David, yes, ideally I would love to see zonal data for only the top 200-300 meters where solar energy input is greatest- but I will take whatever I can get!
Bruce, curiously look at figure 8 of Tim Ball’s post, “A Simple Truth; Computer Climate Models Cannot Work”. The precipitation anomaly, appears to be the opposite of the ocean changes. Do not know what it means or over what period that is from. (As always, error bars?)
Bob has some posts that give some of this, broken out to different depths.
David I’m sorry, I’m not sure what he is trying to show?
If you check the errors in the measurement of ocean temperatures, you will find there is nothing to talk about; all changes are within experimental error.
I think it would be interesting to correlate at least some of the readings (down to about 200 meters or so) with major high pressure systems that sustain themselves over a period of time. Details left to the scientists, of course.
Actually, IS there any data on where the major highs have positioned themselves around the planet over the past few decades?
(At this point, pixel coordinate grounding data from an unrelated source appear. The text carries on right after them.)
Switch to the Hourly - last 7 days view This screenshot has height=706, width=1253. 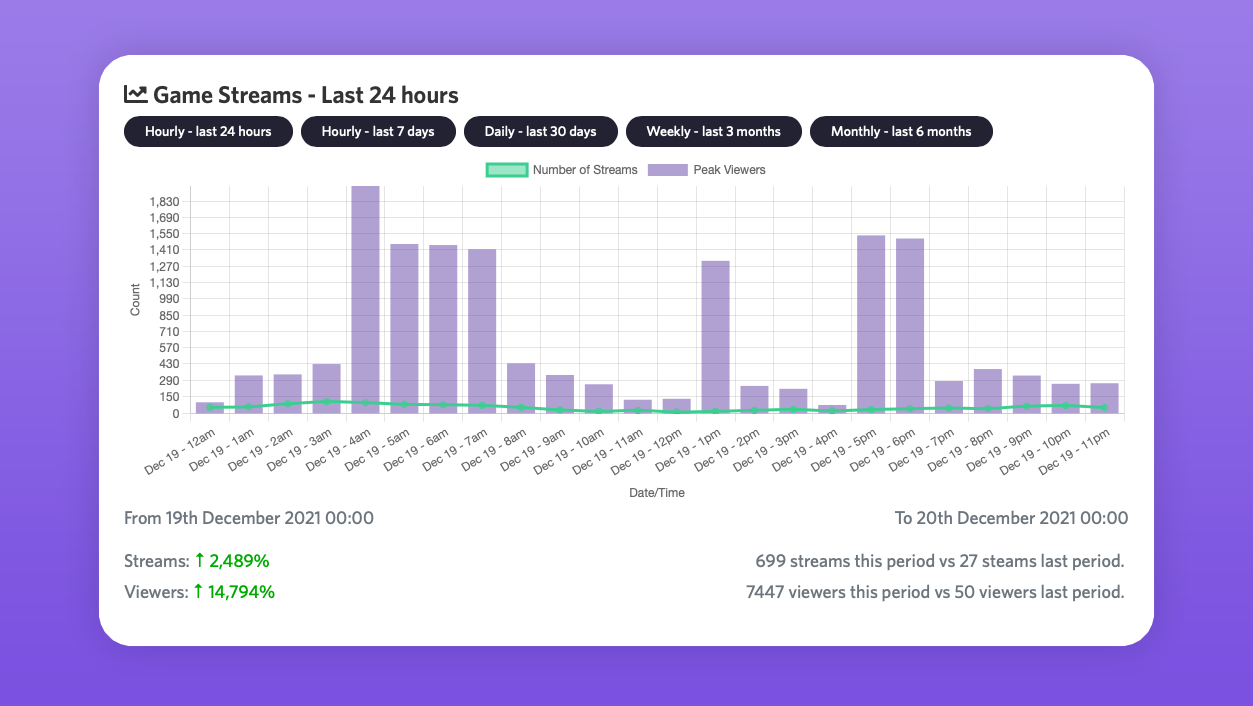pyautogui.click(x=378, y=131)
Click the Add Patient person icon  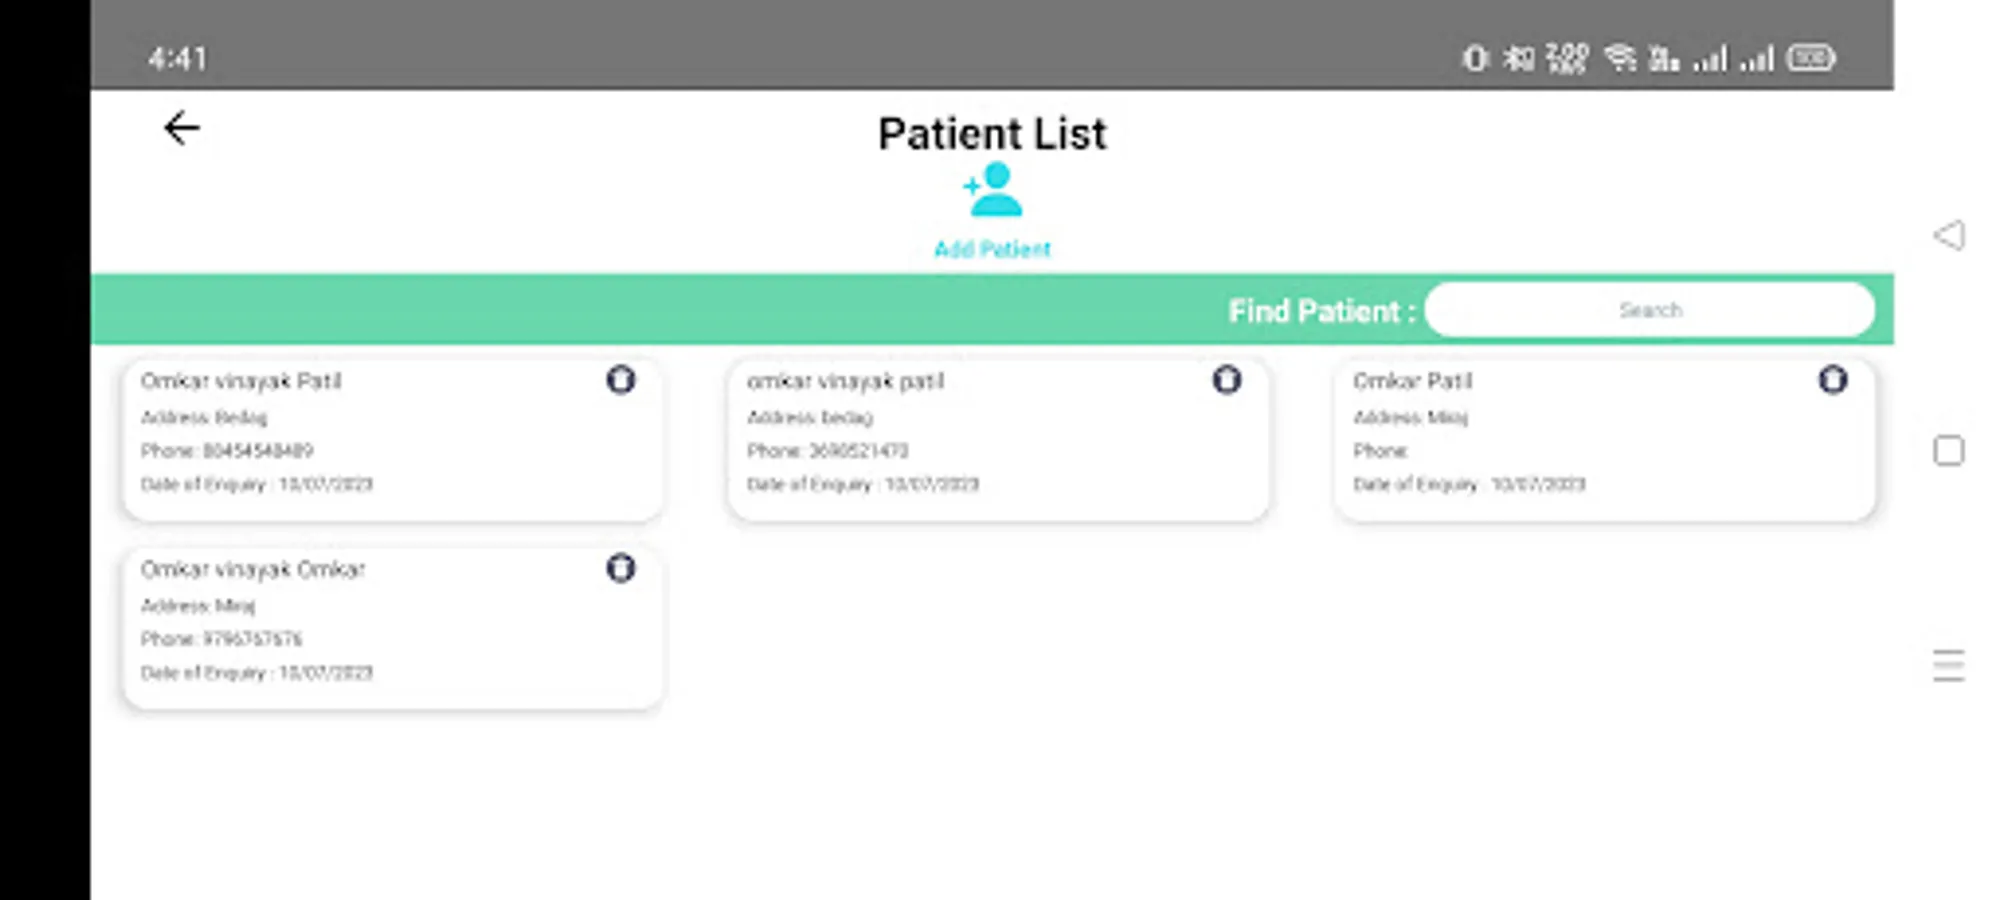993,191
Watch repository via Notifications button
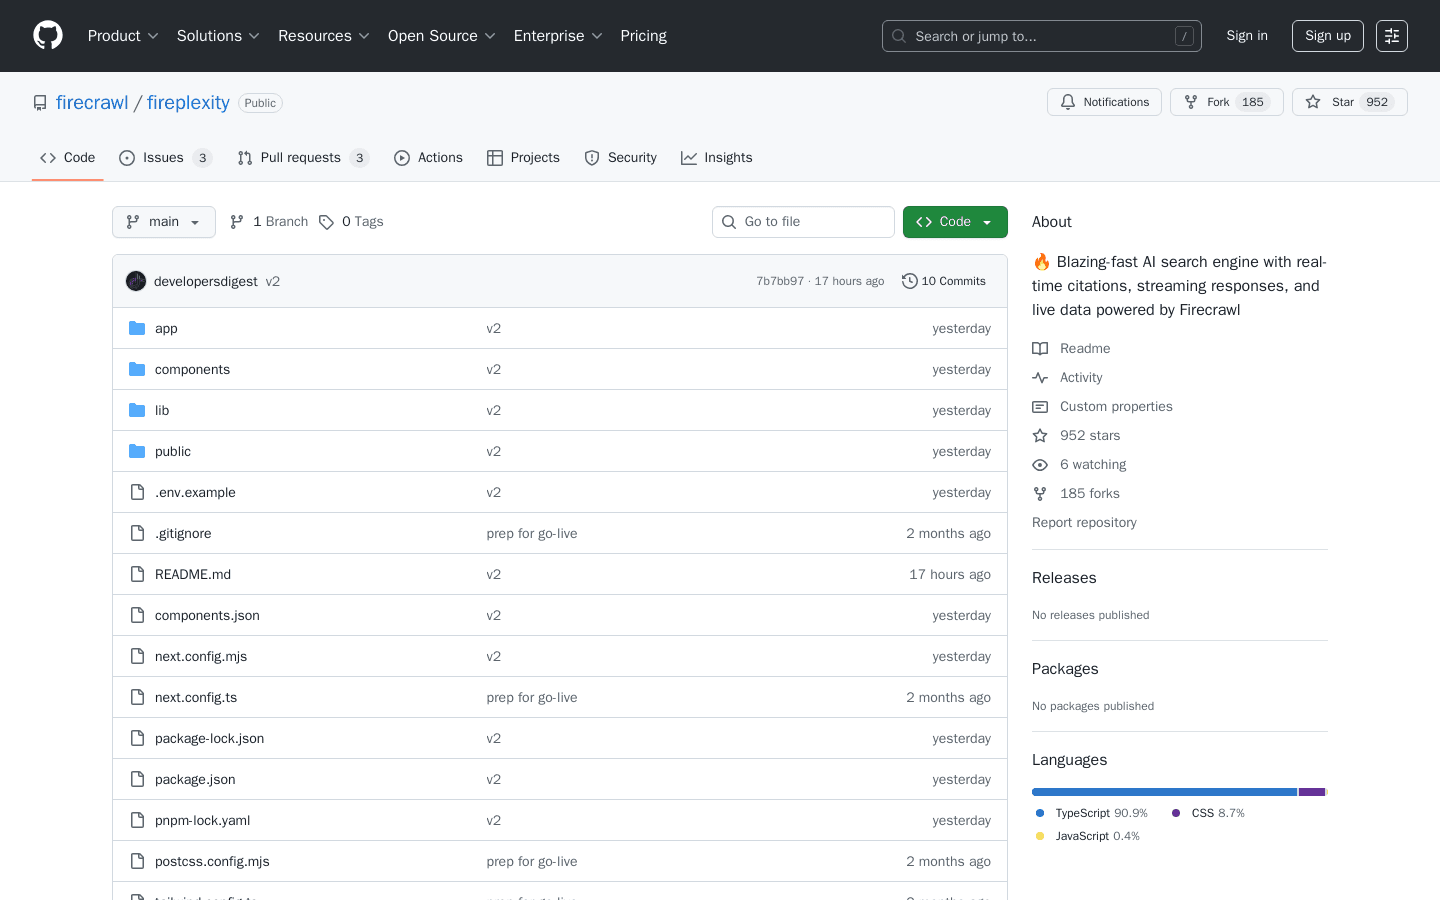This screenshot has width=1440, height=900. [1104, 101]
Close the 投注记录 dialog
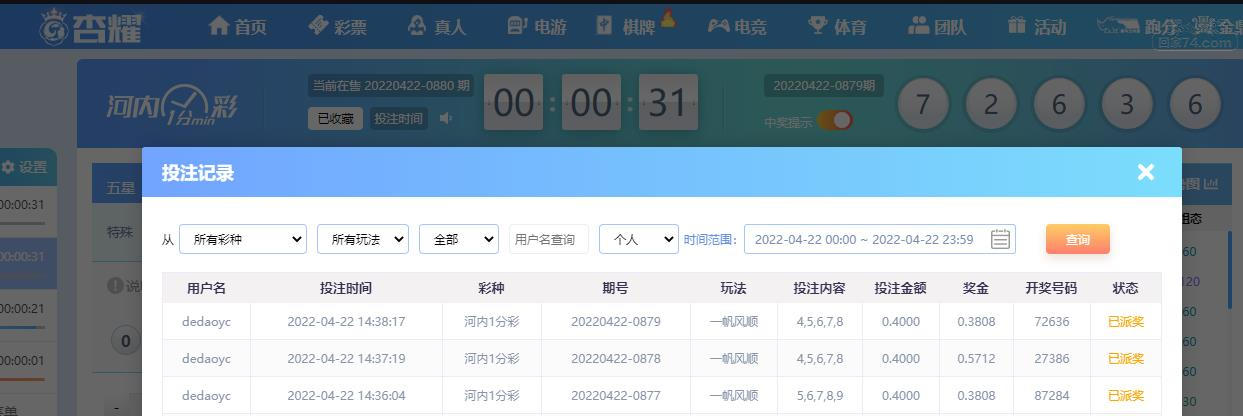This screenshot has height=416, width=1243. 1146,172
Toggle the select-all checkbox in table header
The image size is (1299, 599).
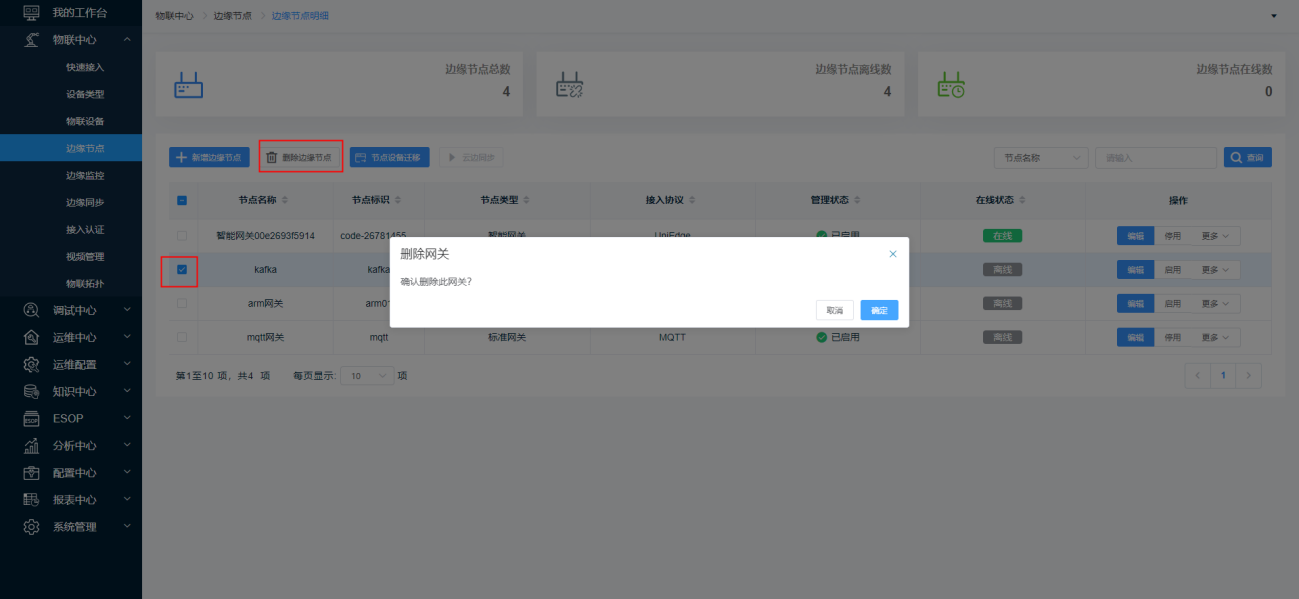point(182,200)
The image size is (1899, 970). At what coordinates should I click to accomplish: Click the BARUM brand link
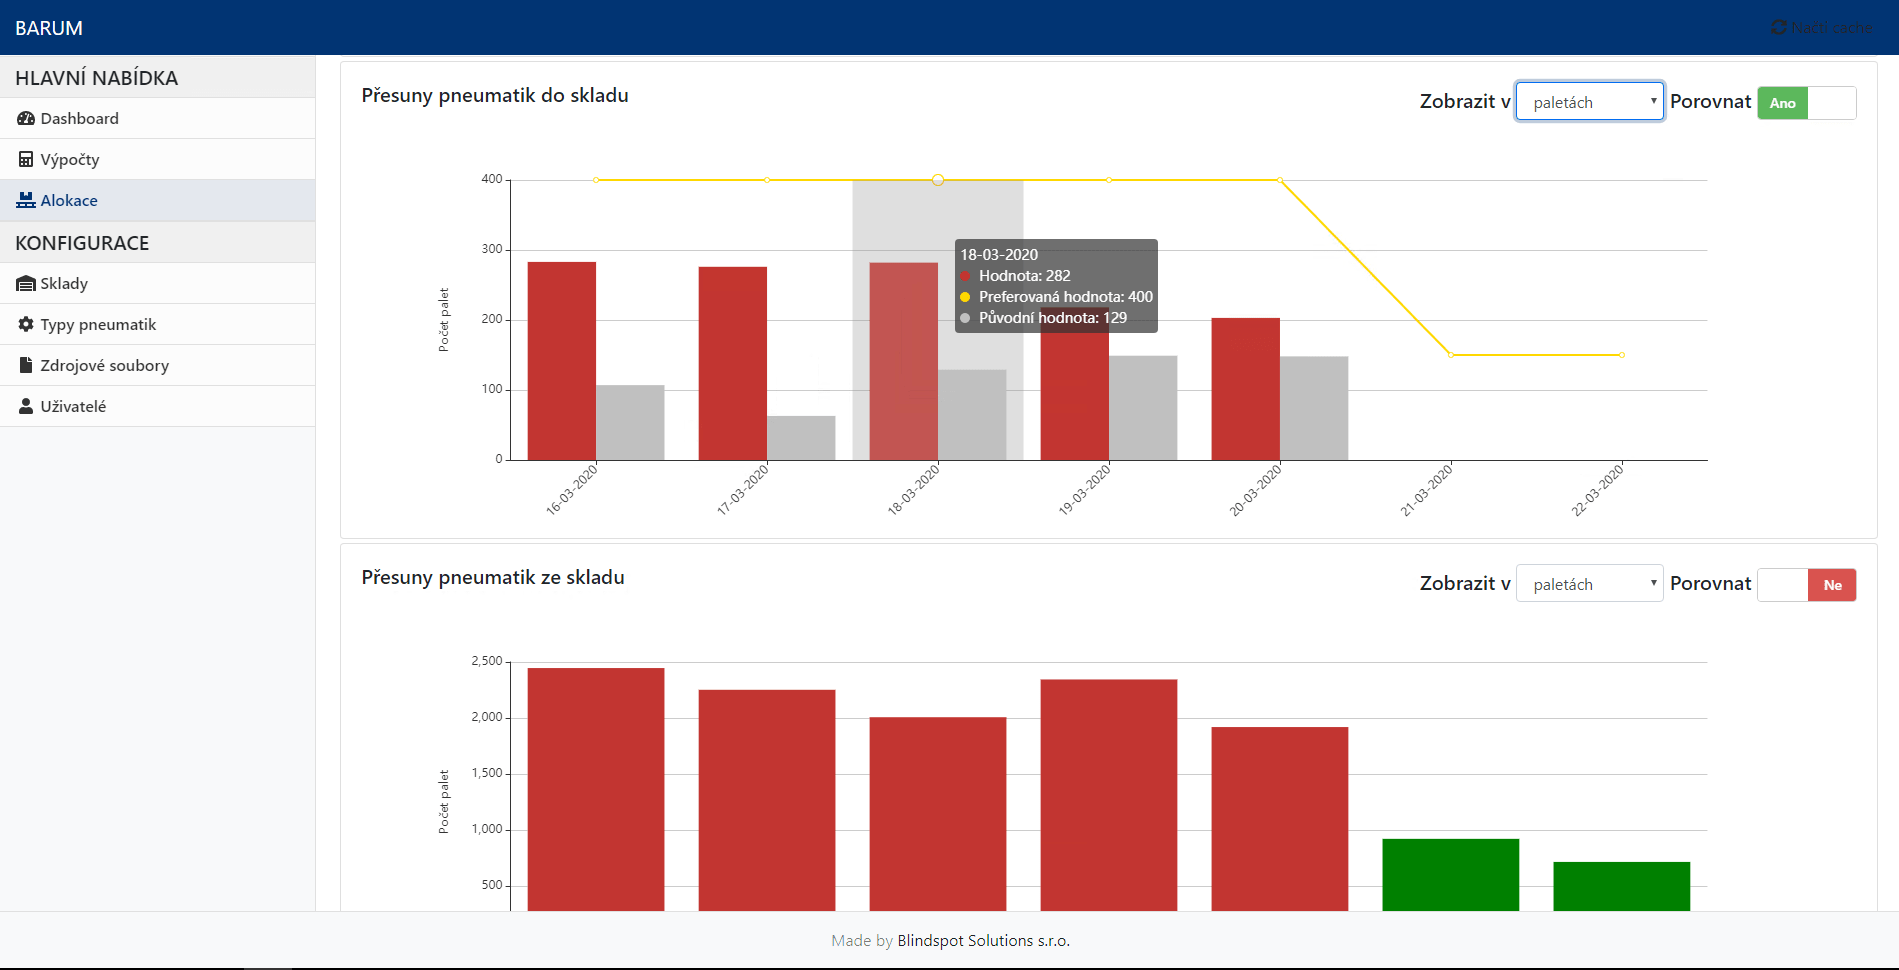[49, 28]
Still haven’t seen, as AC Osborne wrote, why cooling both ends doesn’t mean a deficit of energy?
This thee-hundredths of a degree of warming of the ocean’s depths was accomplished (not measured) only after the adjustments to Argo data because of alleged poor calibration by manufacturers of Argo instruments. It was tough to get Argo to cough up what they wanted to hear, but if the data doesn’t say what you want, torture it until it does.
Reblogged this on Globalcooler's Weblog and commented:
Always a pleasure to see Bob Tisdale doing what he does best.